Qu’ils sont loin, les engagements de 2013 et le discours de Cournon, qui promettait de soutenir les éleveurs sans abandonner les céréaliers et de renforcer l’aide aux zones défavorisées… « François Hollande avait assuré à Xavier Beulin que les engagements pourraient être tenus sur la période 2014-2020 », se souvient amèrement la présidente de la FNSEA, Christiane Lambert. « Les engagements pris à l’époque étaient équilibrés, renchérit Claude Cochonneau, à la tête des chambres d’agriculture. Avec une ponction sur le premier pilier de la Pac, on rompt l’équilibre. »

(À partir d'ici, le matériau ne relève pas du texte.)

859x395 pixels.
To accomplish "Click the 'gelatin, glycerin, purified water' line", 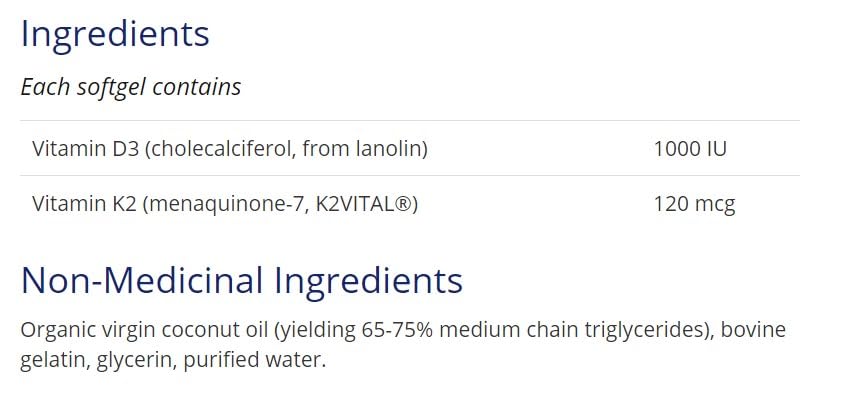I will [x=173, y=360].
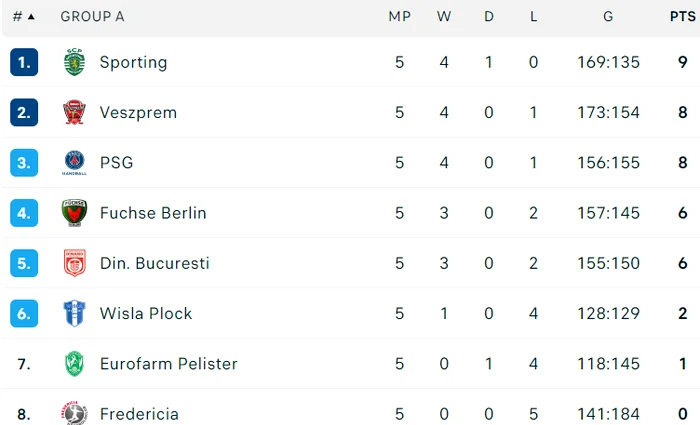Click the Eurofarm Pelister green crest

(x=74, y=363)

Car ainsi l’a décidé Stéphane Travert. Afin d’honorer les engagements financiers pris sur certaines mesures du second pilier de la Pac (ICHN, bio, MAEC, gestion des risques), un prélèvement de 4,2 % sera opéré sur le premier pilier (DPB et aides couplées). Ce taux de transfert, arrêté le 27 juillet après consultation des organisations agricoles, est censé couvrir « l’impasse budgétaire » de 853 millions d’euros (M€) que le ministre dit avoir découverte dans la maquette financière du second pilier de la Pac. La répartition de cette enveloppe entre les Régions sera discutée début septembre.
Ce nouveau prélèvement (qui s’ajoute au transfert annuel de 3,3 % acté dès 2013 pour financer la gestion des risques) sera effectué sur les aides 2018 et 2019. Il alimentera ainsi les enveloppes du second pilier en 2019 et 2020. Les céréaliers ne sont pas les seuls impactés. « Les systèmes de polyculture-élevage semi-intensifs, qui peuvent cumuler jusqu’à 400 €/ha, seront autant mis à contribution que de grandes exploitations céréalières de l’Yonne ou du Loir-et-Cher, qui ont beaucoup d’hectares mais touchent moins de 200 €/ha, souligne Christiane Lambert. Et certains éleveurs de zones défavorisées ne récupéreront même pas sur l’ICHN tout ce qu’ils auront perdu sur le premier pilier ! »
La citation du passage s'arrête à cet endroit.